Often, women bear the brunt of these crises owing to pre-existing gender inequalities which compound the vulnerability of women and girls. For example, during the Covid-19 pandemic, 60% of African girls lacked learning materials when school closed, compared to 44% of boys.
Similarly, more women than men reported losing their jobs during the same period in Mali, Senegal, Guinea, Cote d’Ivoire, Ethiopia, Kenya, Malawi, Mozambique, Eswatini and South Africa.
It is also well-known that during public health emergencies, girls and women tend to experience higher risks of gender-based violence (GBV). According to survey data that assessed the early impact of the Covid-19 crisis on girls and women in Africa, 68% of respondents in Ethiopia, 70% in South Africa and 81% in Uganda thought that GBV had increased since the pandemic.

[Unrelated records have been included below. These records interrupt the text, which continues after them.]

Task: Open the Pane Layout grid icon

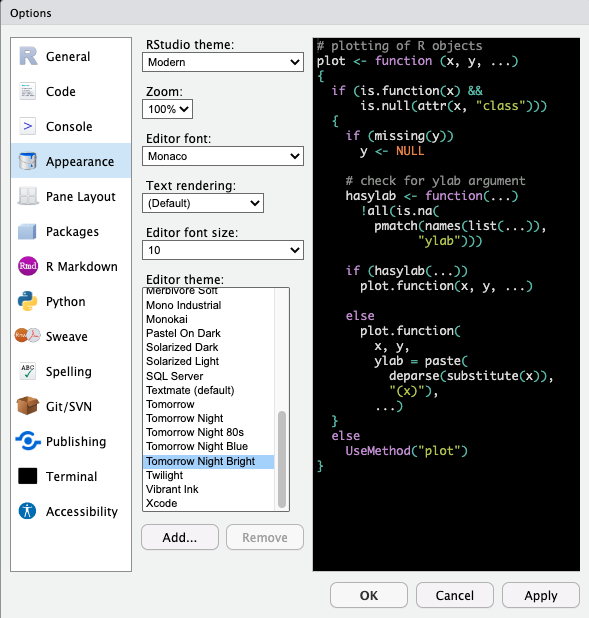Action: (x=28, y=196)
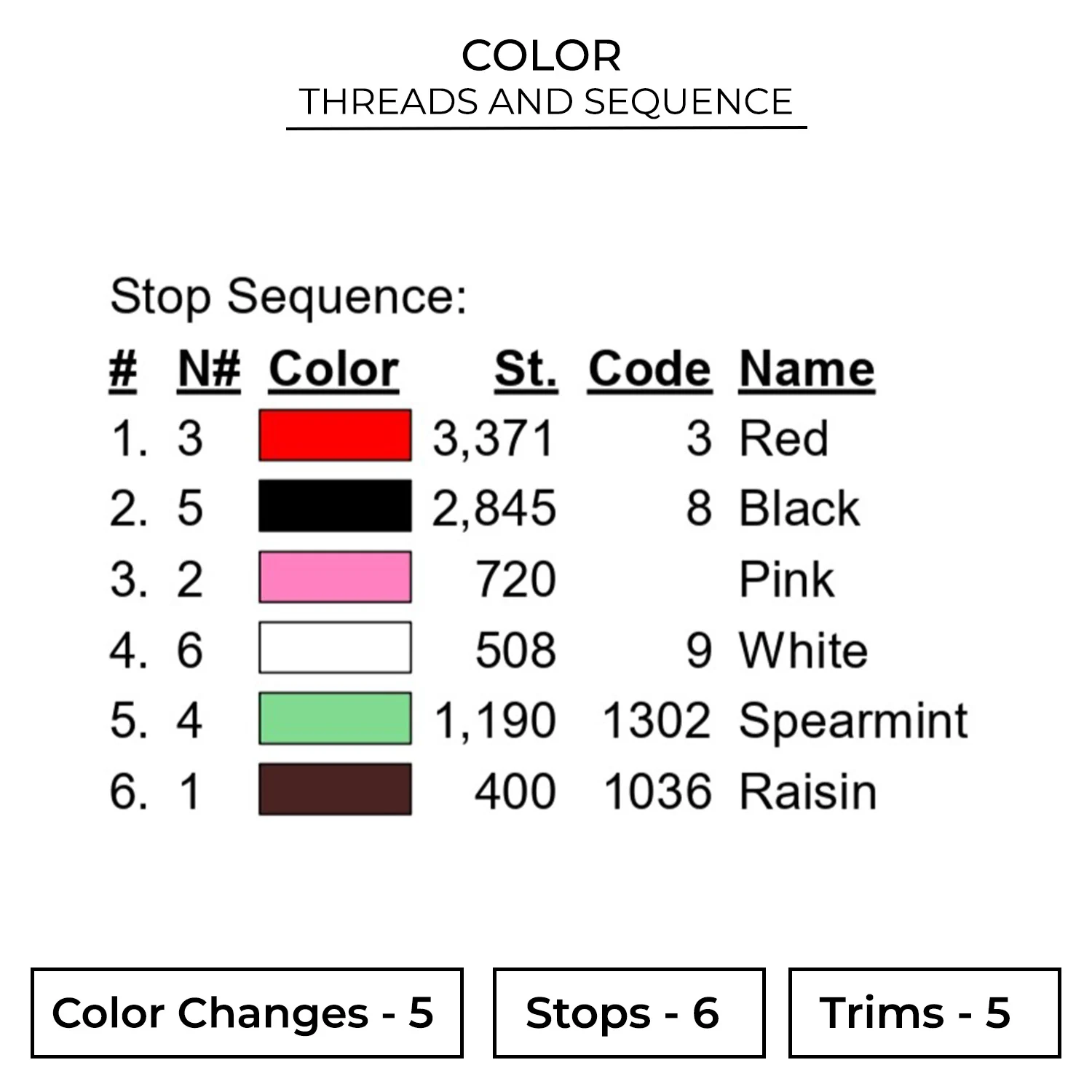Click thread code 1302
This screenshot has height=1092, width=1092.
[x=656, y=721]
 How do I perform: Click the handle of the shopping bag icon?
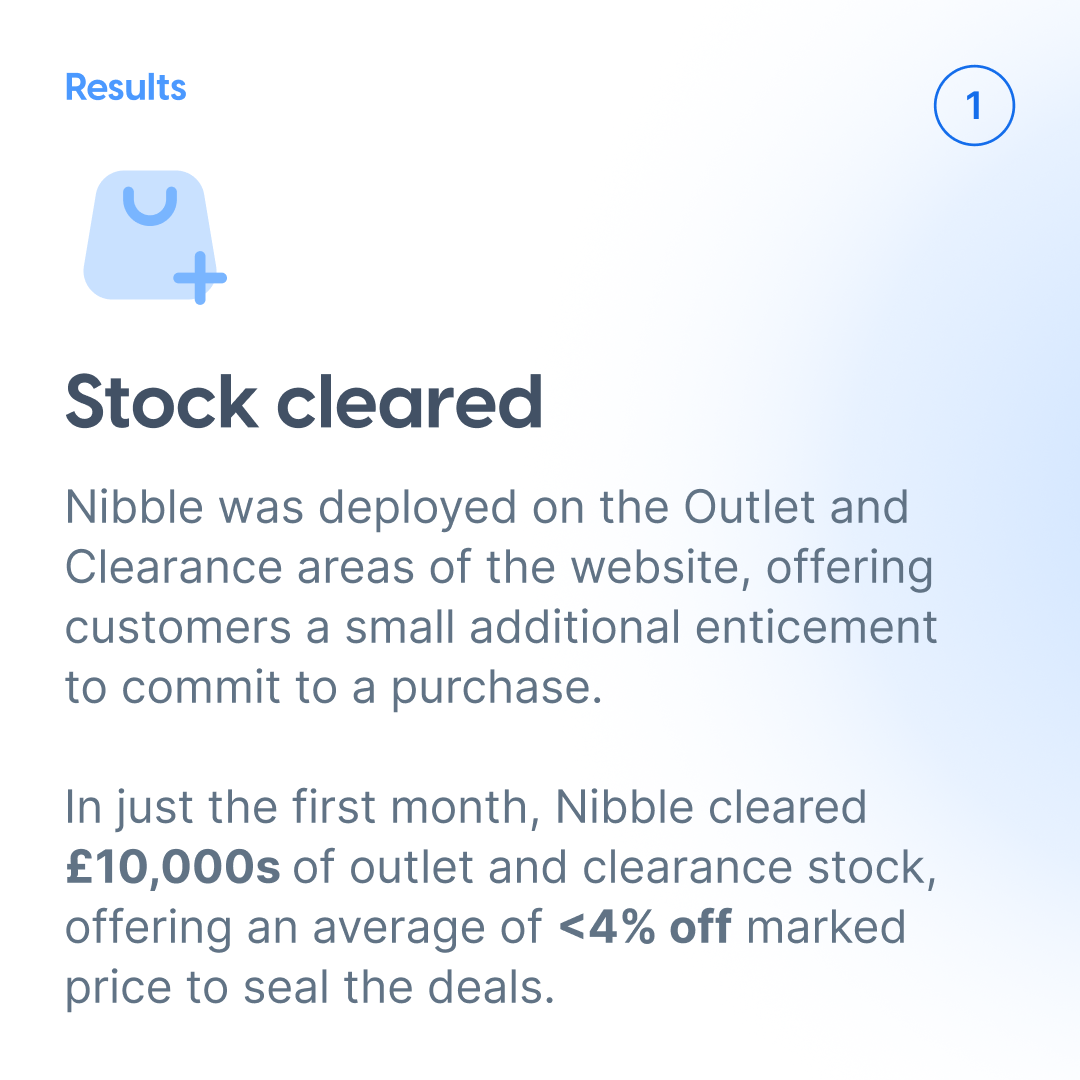[x=150, y=206]
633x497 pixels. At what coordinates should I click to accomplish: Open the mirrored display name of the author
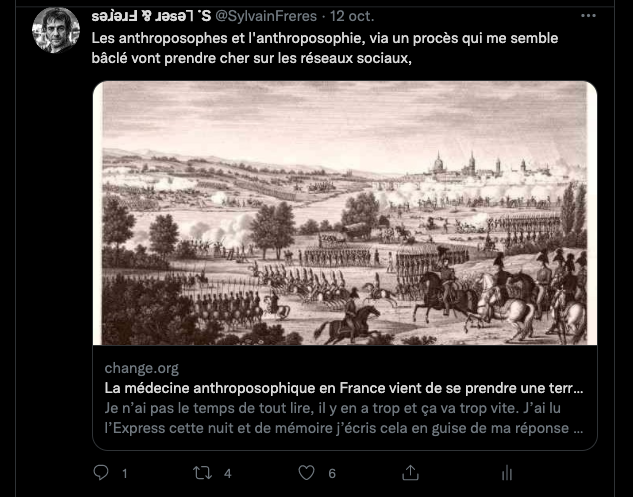151,16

Outbreaks and Epidemics programme
The African Risk Capacity Group (ARC) has partnered with the Bill & Melinda Gates Foundation (BMGF) to expand on ARC’s Outbreaks and Epidemics (O&E) programme. This partnership recognises the crucial significance of enhanced preparedness and timely interventions for health crises with a gender-focused approach.

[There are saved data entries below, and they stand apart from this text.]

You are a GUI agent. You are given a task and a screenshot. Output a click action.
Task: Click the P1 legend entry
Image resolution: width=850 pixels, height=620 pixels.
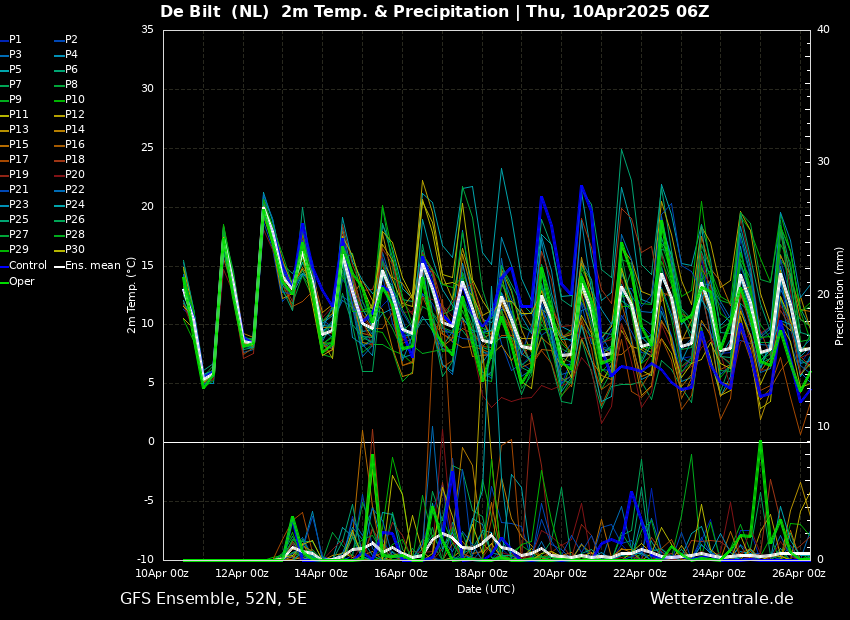(11, 40)
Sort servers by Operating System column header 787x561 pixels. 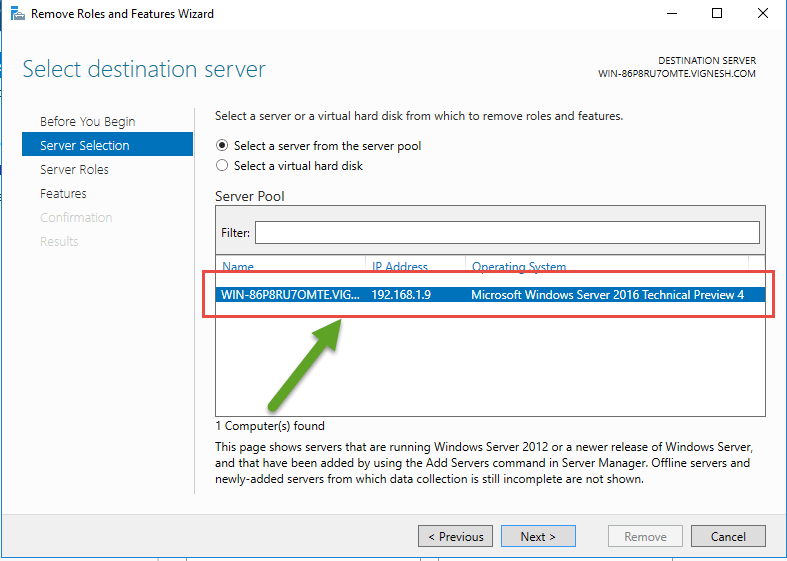click(519, 267)
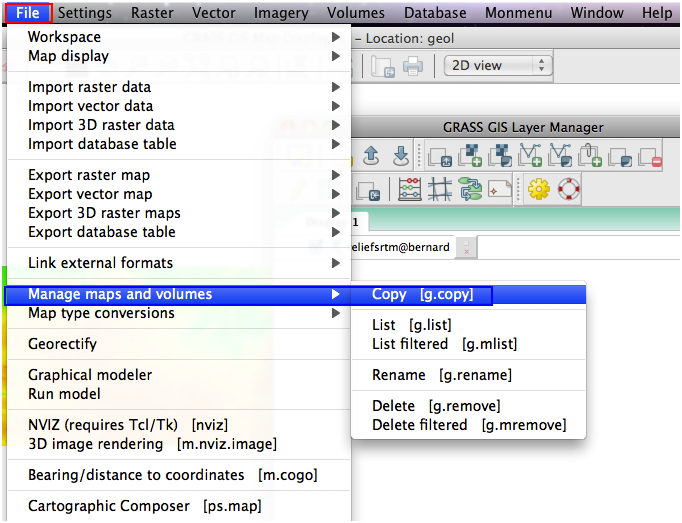This screenshot has height=523, width=682.
Task: Select Delete filtered [g.mremove] entry
Action: point(468,425)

The ARC O&E programme supports African Union member states to mitigate the effect of infectious disease outbreaks of Ebola, Marburg and meningitis. This is done through risk analytics and disease modelling for better preparedness and risk transfer through sovereign insurance to support early response to these health challenges in Africa.
The O&E product, which Senegal has subscribed to as the first country in late 2022, complements ARC’s existing capacity building and risk products, which include drought, floods and tropical cyclones, to help reduce participating governments’ vulnerabilities to these threats and over-reliance on external donor support in the event of a disaster.
Furthermore, ARC is committed to the implementation of “gender-sensitive mechanisms for epidemic preparedness”. This initiative will launch as a pilot programme across all integral members of the Economic Community of West African States (Ecowas). By addressing women’s specific needs and vulnerabilities, gendered strategies lead to better health results and create more resilient societies that can better withstand health crises and foster positive health, social, and economic outcomes for all.
There are also other initiatives underway at the continental, regional and country levels to leverage the synergies of key institutions to contribute jointly to efforts to improve epidemic preparedness and response. One such is the alliance of the African Risk Capacity (ARC), the Institute Pasteur de Dakar (IPD), and the West African Health Organization (Waho) to optimise epidemic management in the West Africa region in line with their respective mandates.
These institutions aim to pull their collective resources together towards better preparedness and response through a tripartite memorandum of understanding signed in July 2022. In close collaboration with the Africa CDC, the alliance is implementing activities to improve the digitisation of epidemiological surveillance systems, support the operationalisation of national rapid response teams, improve the detection of viral haemorrhagic fevers, and strengthen genomic surveillance in many countries.
The world’s commitment to safeguarding global health demands that we utilise the knowledge and partnerships forged during Covid-19 to create a healthier and more equitable world for all. Investing in research, embracing innovation, and focusing on the most vulnerable, especially women, can prevent future pandemics and elevate health outcomes for those most in need. DM
Ibrahima Cheikh Diong is UN-Assistant Secretary-General and African Risk Capacity Group Director General and Natasha Kofoworola Quist is the Deputy Director and Regional Representative West and Central Africa at the Bill & Melinda Gates Foundation.